Find the line holding "Заказать звонок (68, 1459)" in the entries below. Give it again exactly, along with every line after it up to and including the line holding "this photo (206, 1239)".

Stored items:
+-------+

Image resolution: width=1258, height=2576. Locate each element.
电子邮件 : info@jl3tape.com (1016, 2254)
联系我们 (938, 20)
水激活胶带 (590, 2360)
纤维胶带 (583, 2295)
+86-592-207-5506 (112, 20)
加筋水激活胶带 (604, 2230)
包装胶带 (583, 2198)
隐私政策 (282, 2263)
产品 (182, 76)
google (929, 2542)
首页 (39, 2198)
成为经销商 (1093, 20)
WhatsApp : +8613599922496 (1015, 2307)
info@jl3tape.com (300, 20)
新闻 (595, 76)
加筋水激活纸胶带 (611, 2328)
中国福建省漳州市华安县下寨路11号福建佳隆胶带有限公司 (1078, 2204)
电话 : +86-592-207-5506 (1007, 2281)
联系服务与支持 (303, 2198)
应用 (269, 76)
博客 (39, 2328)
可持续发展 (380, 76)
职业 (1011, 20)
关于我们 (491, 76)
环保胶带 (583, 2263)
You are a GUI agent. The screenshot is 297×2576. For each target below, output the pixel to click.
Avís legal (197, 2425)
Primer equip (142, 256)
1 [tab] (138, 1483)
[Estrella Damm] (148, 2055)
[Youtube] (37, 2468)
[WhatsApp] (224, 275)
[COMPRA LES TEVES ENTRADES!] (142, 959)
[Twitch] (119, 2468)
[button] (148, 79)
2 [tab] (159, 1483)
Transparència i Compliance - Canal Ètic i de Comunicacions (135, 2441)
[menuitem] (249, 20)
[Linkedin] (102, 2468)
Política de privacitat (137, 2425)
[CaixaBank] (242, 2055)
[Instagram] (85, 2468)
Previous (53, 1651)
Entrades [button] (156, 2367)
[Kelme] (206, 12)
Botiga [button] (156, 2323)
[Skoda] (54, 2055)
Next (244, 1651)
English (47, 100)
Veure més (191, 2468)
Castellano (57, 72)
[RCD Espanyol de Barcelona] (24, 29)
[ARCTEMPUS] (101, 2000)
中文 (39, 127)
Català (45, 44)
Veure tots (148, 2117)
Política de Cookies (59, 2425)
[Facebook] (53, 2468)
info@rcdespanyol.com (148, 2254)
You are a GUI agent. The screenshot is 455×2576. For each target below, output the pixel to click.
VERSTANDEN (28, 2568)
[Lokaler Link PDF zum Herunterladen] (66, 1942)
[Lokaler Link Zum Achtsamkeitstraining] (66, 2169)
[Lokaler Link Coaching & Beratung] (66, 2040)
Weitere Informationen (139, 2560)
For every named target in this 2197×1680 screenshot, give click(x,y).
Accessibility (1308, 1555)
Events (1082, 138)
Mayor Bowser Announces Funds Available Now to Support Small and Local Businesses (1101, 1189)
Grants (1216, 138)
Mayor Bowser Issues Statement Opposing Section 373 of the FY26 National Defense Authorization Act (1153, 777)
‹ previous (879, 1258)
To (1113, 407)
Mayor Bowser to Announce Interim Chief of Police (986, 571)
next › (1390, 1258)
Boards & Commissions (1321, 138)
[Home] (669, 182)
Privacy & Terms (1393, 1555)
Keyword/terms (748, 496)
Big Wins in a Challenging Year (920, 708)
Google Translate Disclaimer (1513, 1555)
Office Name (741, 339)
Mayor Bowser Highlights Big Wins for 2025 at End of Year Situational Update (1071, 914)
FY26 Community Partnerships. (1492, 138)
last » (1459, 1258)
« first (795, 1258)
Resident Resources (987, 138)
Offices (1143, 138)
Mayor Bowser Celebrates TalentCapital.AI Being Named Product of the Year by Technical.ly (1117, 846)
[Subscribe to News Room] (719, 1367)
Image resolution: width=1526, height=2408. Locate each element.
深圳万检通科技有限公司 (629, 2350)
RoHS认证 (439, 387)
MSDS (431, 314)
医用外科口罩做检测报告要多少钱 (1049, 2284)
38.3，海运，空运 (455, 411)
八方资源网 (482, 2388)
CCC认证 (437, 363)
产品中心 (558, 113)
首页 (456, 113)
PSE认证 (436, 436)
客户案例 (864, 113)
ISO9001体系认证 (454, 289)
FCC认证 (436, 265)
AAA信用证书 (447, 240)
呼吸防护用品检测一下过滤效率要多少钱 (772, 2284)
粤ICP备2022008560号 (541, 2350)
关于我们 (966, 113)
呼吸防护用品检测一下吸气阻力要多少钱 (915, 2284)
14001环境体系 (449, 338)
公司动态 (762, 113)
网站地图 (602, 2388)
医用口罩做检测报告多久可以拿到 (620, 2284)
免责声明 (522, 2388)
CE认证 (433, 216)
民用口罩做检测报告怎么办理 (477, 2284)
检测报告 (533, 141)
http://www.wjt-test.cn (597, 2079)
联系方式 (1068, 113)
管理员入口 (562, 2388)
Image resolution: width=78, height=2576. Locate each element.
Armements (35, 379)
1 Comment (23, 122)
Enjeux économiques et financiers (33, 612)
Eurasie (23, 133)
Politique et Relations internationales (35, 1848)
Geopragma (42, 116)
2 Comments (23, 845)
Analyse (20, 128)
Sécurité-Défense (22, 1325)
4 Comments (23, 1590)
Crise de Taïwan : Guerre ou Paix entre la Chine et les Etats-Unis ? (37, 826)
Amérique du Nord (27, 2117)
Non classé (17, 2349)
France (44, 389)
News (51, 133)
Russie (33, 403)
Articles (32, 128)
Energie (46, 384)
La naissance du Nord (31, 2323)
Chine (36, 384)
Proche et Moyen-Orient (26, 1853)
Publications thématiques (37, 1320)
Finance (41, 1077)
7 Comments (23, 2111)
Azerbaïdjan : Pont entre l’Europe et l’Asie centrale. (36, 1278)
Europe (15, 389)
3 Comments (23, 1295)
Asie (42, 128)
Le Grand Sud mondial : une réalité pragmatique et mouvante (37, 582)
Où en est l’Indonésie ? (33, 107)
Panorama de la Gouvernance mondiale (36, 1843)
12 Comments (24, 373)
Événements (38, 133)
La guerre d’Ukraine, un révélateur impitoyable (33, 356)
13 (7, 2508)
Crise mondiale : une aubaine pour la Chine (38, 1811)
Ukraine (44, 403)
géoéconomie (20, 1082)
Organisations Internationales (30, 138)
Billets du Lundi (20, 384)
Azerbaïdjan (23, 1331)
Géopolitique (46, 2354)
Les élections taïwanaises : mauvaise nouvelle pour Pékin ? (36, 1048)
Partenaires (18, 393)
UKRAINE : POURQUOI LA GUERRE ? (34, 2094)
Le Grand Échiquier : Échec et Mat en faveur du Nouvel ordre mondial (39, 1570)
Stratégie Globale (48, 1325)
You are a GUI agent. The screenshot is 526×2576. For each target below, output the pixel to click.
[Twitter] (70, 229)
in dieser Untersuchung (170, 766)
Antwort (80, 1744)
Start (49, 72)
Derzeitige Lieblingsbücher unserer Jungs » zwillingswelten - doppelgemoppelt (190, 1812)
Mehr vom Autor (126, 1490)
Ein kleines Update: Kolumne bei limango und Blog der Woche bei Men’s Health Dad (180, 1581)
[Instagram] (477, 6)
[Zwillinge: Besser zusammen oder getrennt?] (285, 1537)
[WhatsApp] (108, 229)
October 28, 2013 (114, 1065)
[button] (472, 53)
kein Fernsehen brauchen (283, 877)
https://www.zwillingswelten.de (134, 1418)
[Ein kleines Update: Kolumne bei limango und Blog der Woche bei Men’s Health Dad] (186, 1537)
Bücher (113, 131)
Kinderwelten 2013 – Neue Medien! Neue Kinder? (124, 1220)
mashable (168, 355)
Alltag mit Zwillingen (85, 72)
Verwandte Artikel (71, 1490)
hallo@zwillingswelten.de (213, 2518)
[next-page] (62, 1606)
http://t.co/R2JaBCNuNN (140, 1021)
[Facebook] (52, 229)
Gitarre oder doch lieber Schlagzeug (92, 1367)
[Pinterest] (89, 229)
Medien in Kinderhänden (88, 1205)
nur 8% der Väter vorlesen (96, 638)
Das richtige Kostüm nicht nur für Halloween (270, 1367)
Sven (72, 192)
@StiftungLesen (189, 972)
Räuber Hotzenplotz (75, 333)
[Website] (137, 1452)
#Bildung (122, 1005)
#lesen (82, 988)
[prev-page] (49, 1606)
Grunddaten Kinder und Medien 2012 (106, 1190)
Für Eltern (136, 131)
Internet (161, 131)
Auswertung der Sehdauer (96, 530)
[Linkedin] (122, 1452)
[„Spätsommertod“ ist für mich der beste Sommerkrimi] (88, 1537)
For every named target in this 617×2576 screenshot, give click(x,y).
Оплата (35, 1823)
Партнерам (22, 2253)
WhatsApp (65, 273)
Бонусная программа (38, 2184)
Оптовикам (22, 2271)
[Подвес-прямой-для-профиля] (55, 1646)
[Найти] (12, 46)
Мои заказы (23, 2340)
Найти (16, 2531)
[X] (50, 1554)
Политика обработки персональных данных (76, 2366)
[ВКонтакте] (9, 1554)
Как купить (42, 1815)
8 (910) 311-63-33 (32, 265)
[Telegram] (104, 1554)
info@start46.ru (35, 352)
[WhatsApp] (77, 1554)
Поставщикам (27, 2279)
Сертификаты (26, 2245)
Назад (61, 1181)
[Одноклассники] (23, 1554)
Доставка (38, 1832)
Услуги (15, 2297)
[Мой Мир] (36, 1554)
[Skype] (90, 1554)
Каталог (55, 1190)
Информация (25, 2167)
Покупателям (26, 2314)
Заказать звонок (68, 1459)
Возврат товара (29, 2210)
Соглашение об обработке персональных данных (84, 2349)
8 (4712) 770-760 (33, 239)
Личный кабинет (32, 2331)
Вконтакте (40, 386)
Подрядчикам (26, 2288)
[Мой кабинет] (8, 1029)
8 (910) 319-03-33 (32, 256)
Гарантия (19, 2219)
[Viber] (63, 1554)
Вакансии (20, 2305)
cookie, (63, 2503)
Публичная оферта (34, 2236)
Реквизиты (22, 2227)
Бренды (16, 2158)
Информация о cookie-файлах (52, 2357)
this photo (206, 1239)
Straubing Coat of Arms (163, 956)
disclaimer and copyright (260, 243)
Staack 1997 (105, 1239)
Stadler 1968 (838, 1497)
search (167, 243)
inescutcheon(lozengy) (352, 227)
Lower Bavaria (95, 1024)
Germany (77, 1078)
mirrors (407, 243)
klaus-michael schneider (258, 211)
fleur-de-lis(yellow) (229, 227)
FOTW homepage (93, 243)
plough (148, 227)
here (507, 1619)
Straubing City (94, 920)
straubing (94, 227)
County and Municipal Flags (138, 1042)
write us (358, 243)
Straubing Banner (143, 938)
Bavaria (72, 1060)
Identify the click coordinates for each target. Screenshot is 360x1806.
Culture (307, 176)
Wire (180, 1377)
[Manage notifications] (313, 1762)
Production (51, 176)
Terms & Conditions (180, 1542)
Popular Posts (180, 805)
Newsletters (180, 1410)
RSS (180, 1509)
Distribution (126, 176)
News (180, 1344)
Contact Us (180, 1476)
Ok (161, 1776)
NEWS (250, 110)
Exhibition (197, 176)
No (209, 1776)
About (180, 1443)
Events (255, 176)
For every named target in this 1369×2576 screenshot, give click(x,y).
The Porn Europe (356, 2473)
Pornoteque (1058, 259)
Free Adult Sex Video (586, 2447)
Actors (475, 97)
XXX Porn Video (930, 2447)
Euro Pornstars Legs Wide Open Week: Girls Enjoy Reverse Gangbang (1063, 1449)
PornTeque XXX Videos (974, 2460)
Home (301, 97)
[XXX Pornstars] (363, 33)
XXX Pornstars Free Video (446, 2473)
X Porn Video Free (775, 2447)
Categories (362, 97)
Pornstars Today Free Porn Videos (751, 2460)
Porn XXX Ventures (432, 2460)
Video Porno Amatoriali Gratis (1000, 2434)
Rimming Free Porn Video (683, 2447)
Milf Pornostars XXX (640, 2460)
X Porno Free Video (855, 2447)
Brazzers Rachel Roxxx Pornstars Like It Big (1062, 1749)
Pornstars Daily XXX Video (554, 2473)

+-------+

Expected output:
Заказать звонок (68, 1459)
Возврат товара (29, 2210)
Соглашение об обработке персональных данных (84, 2349)
8 (4712) 770-760 (33, 239)
Личный кабинет (32, 2331)
Вконтакте (40, 386)
Подрядчикам (26, 2288)
[Мой кабинет] (8, 1029)
8 (910) 319-03-33 (32, 256)
Гарантия (19, 2219)
[Viber] (63, 1554)
Вакансии (20, 2305)
cookie, (63, 2503)
Публичная оферта (34, 2236)
Реквизиты (22, 2227)
Бренды (16, 2158)
Информация о cookie-файлах (52, 2357)
this photo (206, 1239)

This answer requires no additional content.